Support the Saanich Marine Rescue Society
The Saanich Marine Rescue Society funds and operates the RCM SAR Unit 36-Sidney, including their rescue vessel ‘Jack Simpson III’, which is named after the founder of the society. As a non-profit organization, the society relies heavily on donations and gaming grants to cover their annual operating costs of around $100,000.
Unit 36 is completely led and run by volunteers, who are all members of the local Saanich community. They receive in-depth training on marine search and rescue methods and first aid, as well as taking part in many training sessions throughout the year to keep their skills up-to-date.
In addition to being on standby for call to marine emergencies, the search and rescue unit also offers assistance to:
- Coast Guard
- Local municipalities
- Joint Rescue Coordination Centre Victoria
Saanich Marine Rescue Society also works tirelessly to promote safe boating through education by:
- Providing boating safety training courses
- Funding the loaner lifejacket programs found at local marinas
- Attending local events
RCM SAR 36 – Busy Keeping Our Local Waters Safe
Just a few years ago, Van Isle Marina experienced first-hand the skill of this team when a boat caught fire in our marina. With their quick response and swift action, the situation was resolved quickly with minimal damage and no injuries. We will forever be grateful that we have this amazing group of people willing to give up their own time to help with on-the-water emergencies in our area.

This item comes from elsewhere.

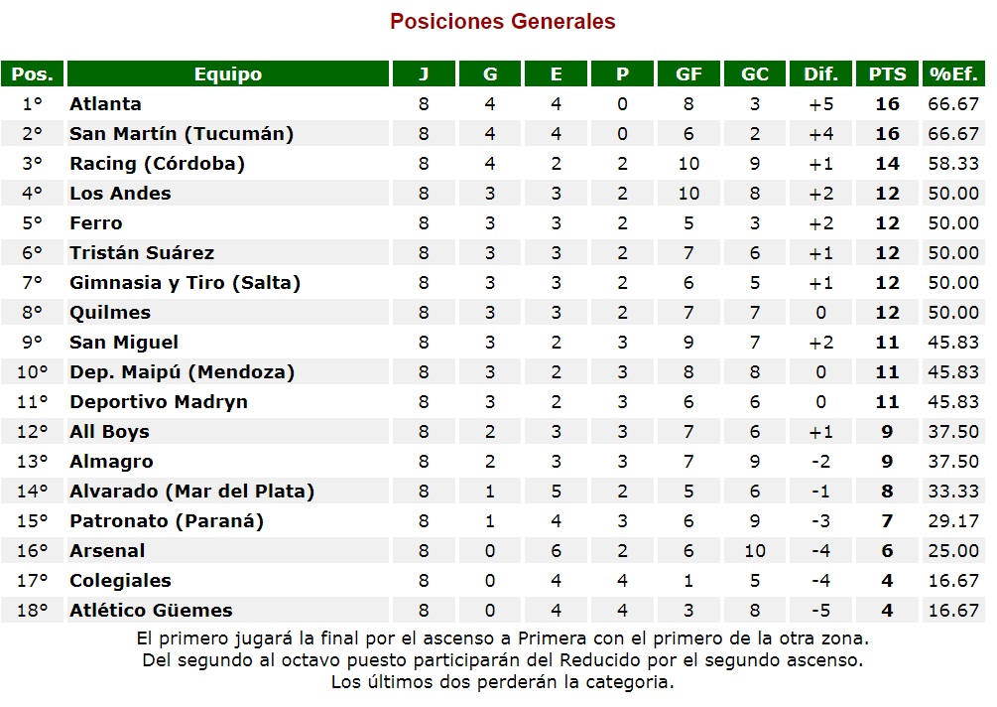Click the %Ef. column header
This screenshot has height=707, width=997.
tap(953, 74)
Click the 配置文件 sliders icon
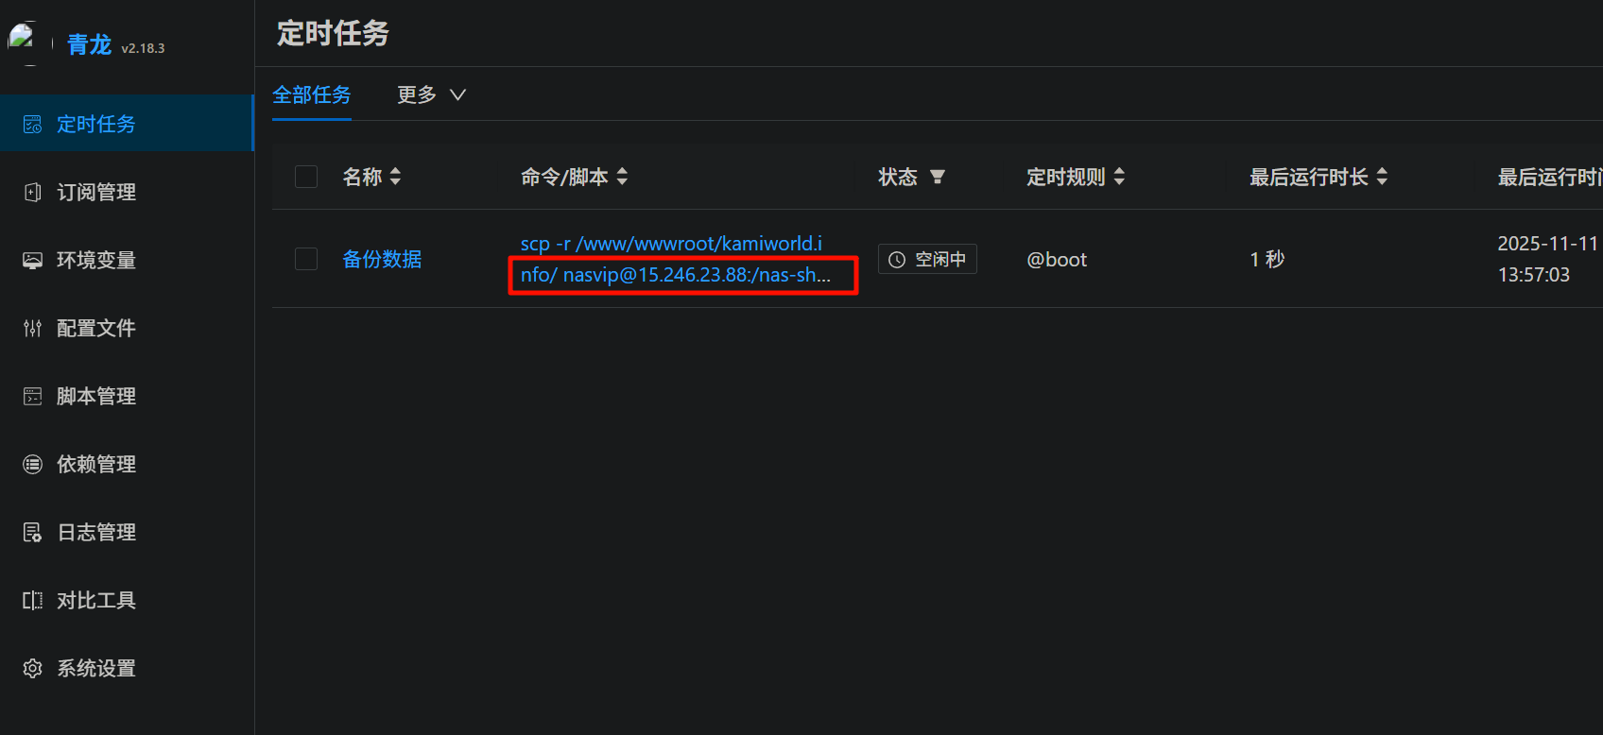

These examples of calls Unit 36 has attended over the past year show the variety of emergencies for which the team needs to be ready:
- Called to a powerboat fire off Sidney waterfront with five people including a baby on board. Luckily no one was hurt and Unit 36 transported the passengers safely to shore.
- A rescue was required when a boat hit a reef and started taking on water quickly. Due to the owner of the vessel not being able to give an accurate location, it was too late to save the boat by the time the SAR unit arrived. Thankfully all passengers were able to be safely transported to shore.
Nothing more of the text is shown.